Reproduisez à l'identique les lignes du matériau qui vont de son début jusqu'à la ligne contenant « 826x393 pixels. », cette dernière incluse.

--------

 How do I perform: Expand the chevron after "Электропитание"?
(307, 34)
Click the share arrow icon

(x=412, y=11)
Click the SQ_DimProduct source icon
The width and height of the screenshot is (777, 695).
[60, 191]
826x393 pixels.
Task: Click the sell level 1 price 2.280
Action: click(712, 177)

--------

## Réponse complète
 How do I perform: Expand the chevron after "Электропитание"?
(307, 34)
Click the share arrow icon

(x=412, y=11)
Click the SQ_DimProduct source icon
The width and height of the screenshot is (777, 695).
[60, 191]
826x393 pixels.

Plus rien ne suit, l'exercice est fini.